Steimeier: Prezydentura Trumpa jest historyczną cezurą
22 stycznia 2017Steimeier nastawia się w relacjach Niemiec ze Stanami Zjednoczonymi pod przywództwem prezydenta Donalda Trumpa na niespokojne czasy. Mimo to niemiecki minister spraw zagranicznych ma nadzieję, że w Waszyngtonie znajdą się ludzie, którzy zechcą kroczyć wspólną ścieżką z dobrymi przyjaciółmi i sprawdzonymi sojusznikami.
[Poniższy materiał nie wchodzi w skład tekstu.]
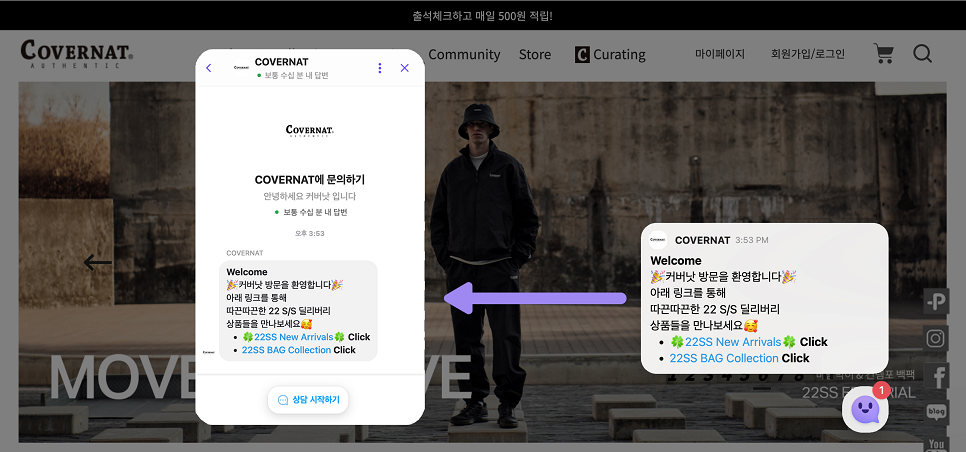Image resolution: width=966 pixels, height=452 pixels.
Task: Open the Curating menu item
Action: (x=610, y=54)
W artykule opublikowanym w „Welt am Sonntag” (WamS) Steinmieer określił przejęcie władzy przez Trumpa historyczną cezurą. Tym samym ostatecznie skończył się świat XX wieku.
Szef niemieckiej dyplomacji zauważył przy tym, że w chwili zmiany władzy „niepewność, wątpliwości i znaki zapytania odnośnie przyszłego kursu politycznego nowego przywództwa” to właściwie coś całkiem normalnego. „Ale w czasach globalnych zawirowań chodzi o więcej, gdyż obecnie ryzykuje się szczególnie dużo” – ostrzegł Steinmeier. Jednocześnie zapowiedział, że niemiecki rząd będzie starał się porozumieć z rządem USA, aby „wytłumaczyć nowej administracji waszyngtońskiej naszą postawę, wartości i interesy”. Chodzi przy tym o „nowe, wymagające zacieśnienia partnerstwo równych sobie stron” – podkreślił szef niemieckiego MSZ.
Partnerstwo na równej stopie
Na liście niemieckich priorytetów znajdują się m.in. wolny handel, otwarty świat, wspólne działania antyterrorystyczne oraz „pełna zaufania współpraca transatlantycka oparta na wspólnych wartościach” – zaznaczył Steinmeier.
Trump został w piątek 20 stycznia zaprzysiężony na 45 prezydenta Stanów Zjednoczonych. W przemówieniu inauguracyjnym zapowiedział, że zawsze będzie stawiał interes narodowy na pierwszym miejscu. Steinmeier już w czasie kampanii wyborczej Trumpa wypowiedział się krytycznie o kandydacie Republikanów na urząd prezydenta nazywając go „kaznodzieją nienawiści”, podczas gdy kanclerz Angela Merkel starała się unikać tak ostrych komentarzy.
Steinmeier ma zostać wybrany 12 lutego prezydentem Niemiec. Jego następca nie jest jeszcze znany. Mowa jest o tym, że będzie nim Martin Schulz, były przewodniczący Parlamentu Europejskiego.